Piazzale Belvedere di Tezze sul Brenta ore 7.20 - Partenza ore 7.30                                                                                                      

Capogita:

Domenico Gasparotto (cel. 347.2788258)  

La strada è un po' lunga e tortuosa, specialmente dopo il passo di Pian delle Fugazze. Prevedo di fermarci per la colazione nel paese di Parrocchia, in Vallarsa.


Si arriva nell'abitato di Giazzera (1092 m.), dove c'è un comodo parcheggio e dove parte il sentiero con segnavia 101 in direzione Malga Cheserle- Rif. Lancia. Il sentiero sale per un breve tratto su di un prato per poi entrare nel bosco, da li in 15 minuti si sbuca su una strada forestale con leggera pendenza (sempre segnavia 101). Ci si incammina lungo questa strada sterrata che si inoltra nella vallata; più avanti troviamo un cimitero di guerra Austro-Ungarico e poi si arriva nella piana Cheserle (1360 m s.l.m.) dove c'è anche l'omonima Malga.
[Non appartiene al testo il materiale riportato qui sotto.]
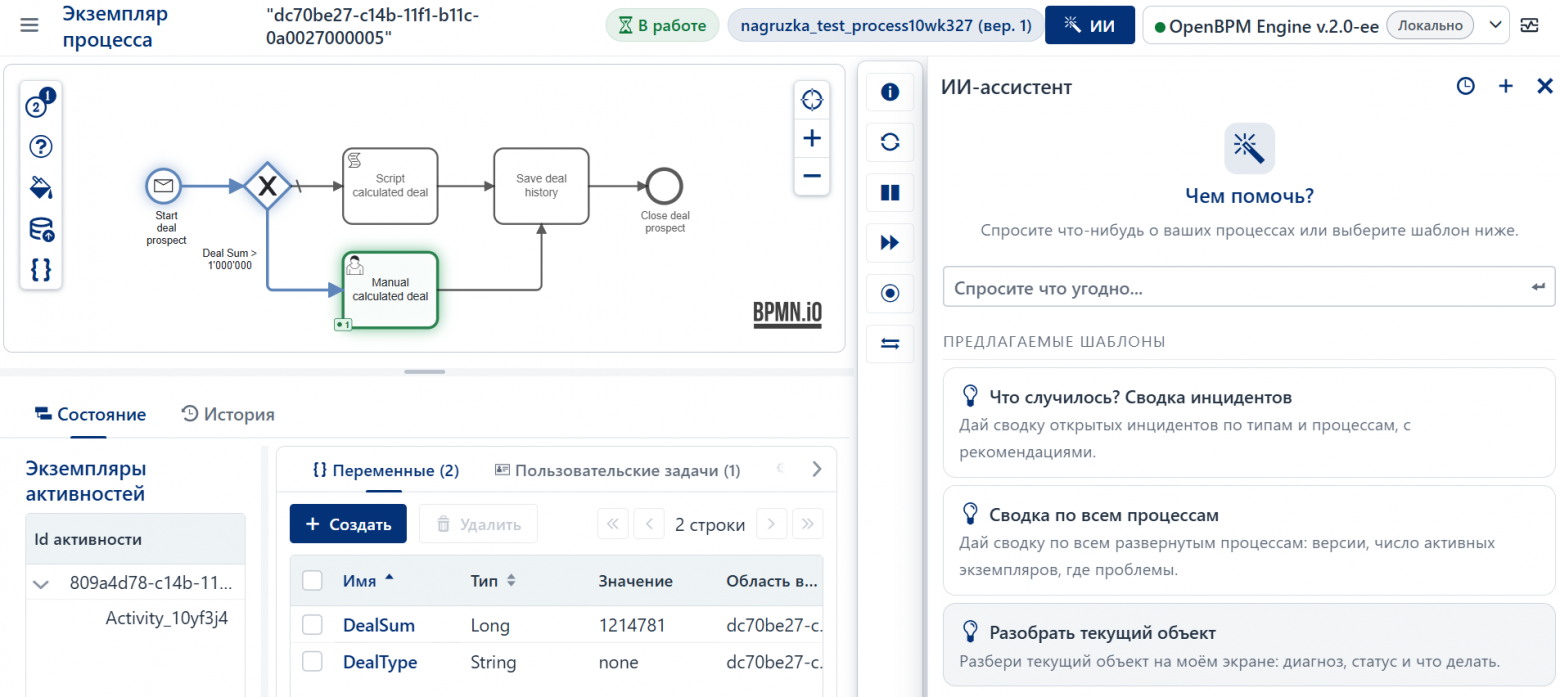Show more tabs with the right chevron
Viewport: 1560px width, 697px height.
[x=816, y=469]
Successivamente si trovano le indicazioni per il sentiero 132b, mentre noi rimarremo sempre sul 101 in direzione del Rifugio Lancia. Lungo il percorso incontriamo anche un grosso masso con una scritta di benvenuto e nelle vicinanze notiamo alcuni incroci con sentieri che tagliano la strada forestale. La stradina si fa progressivamente più ripida, passiamo località Pozza Rionda (1653 m.) ed infine, dopo circa 20 minuti, arriviamo al rifugio. Il Rifugio Lancia (1800 m.) è situato nei prati dell'Alpe di Pozze; da qui si può ammirare il paesaggio circostante: la Malga Pozze in basso nella valle, sulla sinistra il Col Santo, sulla destra Monte Testo e Monte Corno Battisti. Qui è previsto il pranzo al sacco, ma per chi vuole c'è il rifugio aperto, dove mangiare o solamente bere il caffè.
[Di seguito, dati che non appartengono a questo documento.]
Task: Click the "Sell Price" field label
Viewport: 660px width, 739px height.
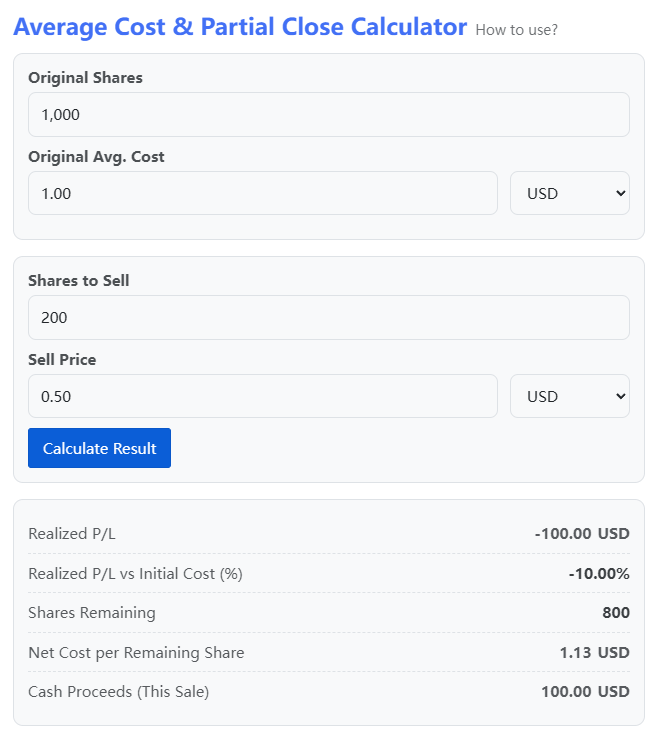Action: [x=62, y=360]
Dopo esserci rifocillati, per il rientro, si prende il sentiero (segnavia 132) in direzione della chiesetta sopra il rifugio. Si sale per poche decine di metri e poi si prosegue per un “traversone” quasi pianeggiante (sotto il Col Santo) che ci porta ai prati di Alpe Alba, una bella conca erbosa costellata di baite con il tetto in pietra, usate in passato dai contadini per ripararsi durante il periodo del taglio del fieno.
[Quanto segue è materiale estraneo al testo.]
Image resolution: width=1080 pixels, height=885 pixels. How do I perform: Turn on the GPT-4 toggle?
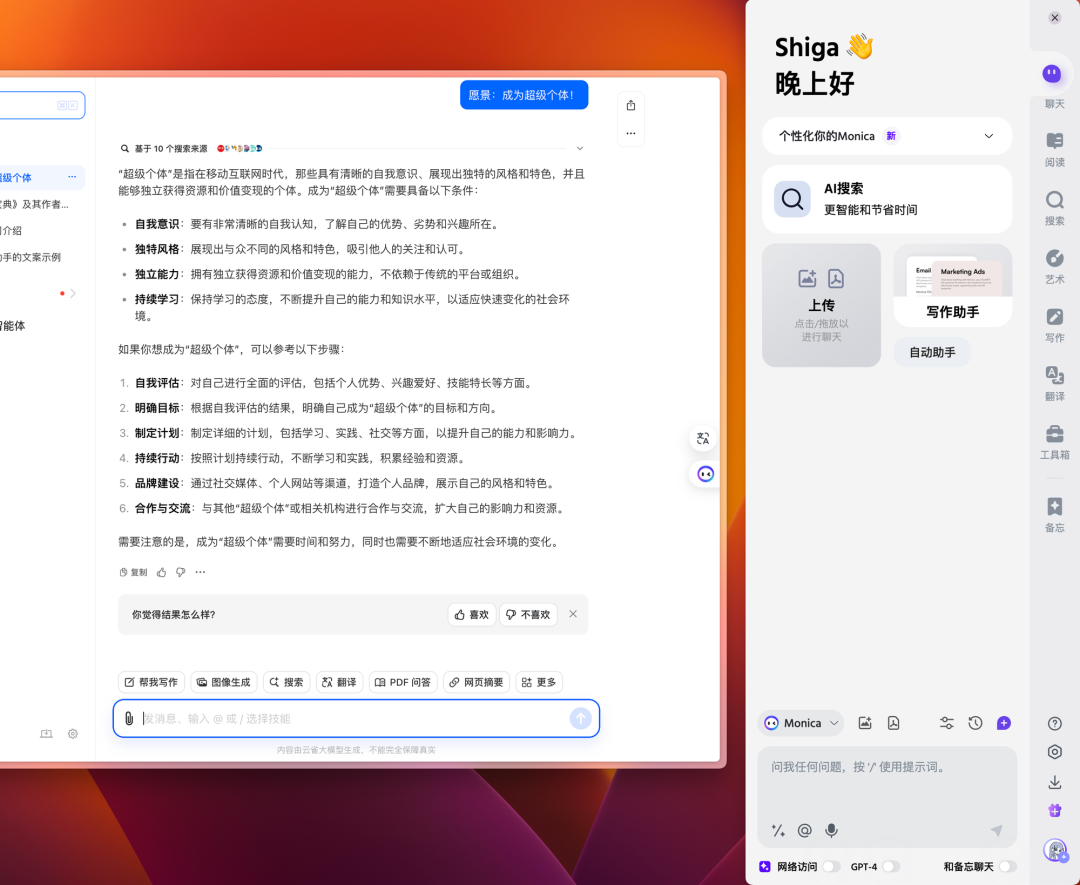893,866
Qui imbocchiamo una carrareccia che, dopo una lieve salita, ci porta nel punto più alto di questa escursione (circa 1837 m.); da qui si gode uno splendido panorama che spazia dal monte Baldo all'Adamello, passando per la valle dell'Adige, per il Monte Stivo, il Monte Bondone e la catena del Brenta. Il sentiero 132 prosegue, poi, tra i prati lungo la dorsale in discesa, fino ad incrociare il bivio per Malga Valli, all'altezza della Baita Maria (1554 m.). Si prosegue verso le auto e si attraversa l'ultimo tratto di prato e poi il sentiero riprende a inoltrarsi per il bosco, per incrociare la strada forestale dell'andata (segnavia 101) che raggiungerà l'abitato di Giazzera.
L'escursione è un giro ad anello, semplice e senza difficoltà che permette di ammirare bellissimi panorami (se il tempo lo permette). L'attrezzatura è quella solita per le escursioni; da tenere presente che la seconda parte del giro è quasi tutta al sole.